Pere Ubu Lady From Shanghai

[Fire; 2013]

Styles: post-punk, as it has always been and maybe always will be
Others: David Thomas, The Two Pale Boys, Rocket From The Tombs

Chinese Whispers, David Thomas’ accompanying book to Pere Ubu’s Lady From Shanghai, explains the album’s process as this: “the goal was to meticulously apply a Chinese Whispers methodology to the composition and recording of a coherent and complex musical work.” The Chinese Whispers, which, much like the Chinese finger trap, is not an actual Chinese product and refers to the children’s/drinking game (a.k.a. “telephone”), intends to apply a sort of social deviation to a spoken phrase, and the result is usually humorous. I’ll spare you from rehashing the conceptual depth/intent of Lady From Shanghai and will instead follow the shared result between the social game and Thomas’ theory: Humor. The first track of the album, “Thanks,” is the most obvious example. Hearing Thomas sing “You can go to he-e-e-e-el, go to hell” in the tune of Anita Ward’s “Ring My Bell” is funny, maybe a little gimmicky, but the nature of the game rests on the expected result of a gimmick. Essentially, if this is where the theory is exemplified in practice, it’s after this song that it ends, and Thomas and Co. seek to answer a language within the album’s phrase of “fixed dance music” by way of damage, which is also where the rest of the album is tested on its concepts.

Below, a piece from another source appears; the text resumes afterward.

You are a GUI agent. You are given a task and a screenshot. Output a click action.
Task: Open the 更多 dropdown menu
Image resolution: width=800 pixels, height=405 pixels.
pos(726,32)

From the available excerpt from Chinese Whispers, I find this assertion from Thomas most relevant and interesting: “I don’t experiment. I know what I’m doing. […] I don’t build roads — I find them.” What is most effective about the language that Pere Ubu establish (and have been effectively establishing for 15 albums or so) is regarding rock experimentalism/expressionism as the form in which constraints are made, not ignored. This is a well-worn cliché that associates “avant-garde” with unchecked do-whatever-ism. When Pere Ubu take these sorts of temporary glimpses of pop music in vague forms and constrains them with damage — warping “Mary Had A Little Lamb” on “Feuksley Ma’am, The Hearing” or the split second/damaged intro guitar riff from Billy Idol’s “Dancing With Myself” on “Musicians Are Scum” — it’s clear these roads are well-known, almost to the point of absurdity. So an absurdist rendition of musical language that feels dated and absurd in itself?

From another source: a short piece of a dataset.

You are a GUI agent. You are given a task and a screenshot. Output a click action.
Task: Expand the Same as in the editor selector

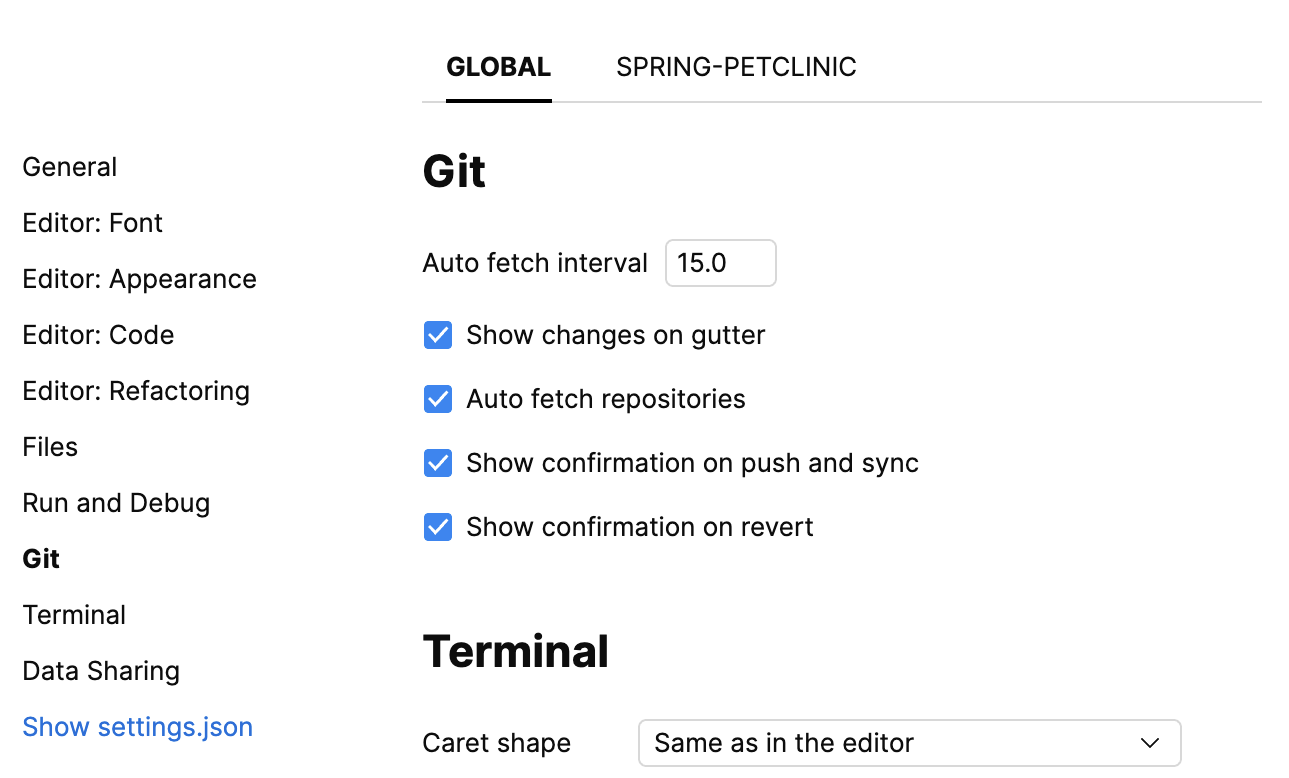tap(910, 743)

This seems to be the album’s hangup. The concept is pretty intriguing at first, not just in context of Pere Ubu’s history and creative methodology, but also because the execution does occasionally yield wonderful results. But this process is hardly unique, not only for the creation process, but also for the listener. Music is one large mondegreen, a social activity of massive mishearing. The “telephone” game is already inherent in any active participation in music itself by both artists and non-artists, and while the deliberation of inducing this quality in the recording is noteworthy, its deliberation has halted interpretation flat. Where do you go with that “Ring My Bell” bit? The commentary and the results seem fairly obvious, and with the presentation of forced chaos, the natural chaos that occurs outside of references, technique, and process seem depleted. This is the problem that Lady From Shanghai runs into on multiple listens: the concept understood, no longer intriguing, no longer as unique as it’s presented, runs out of interpretations on the final induction of every theory and concept highlighted.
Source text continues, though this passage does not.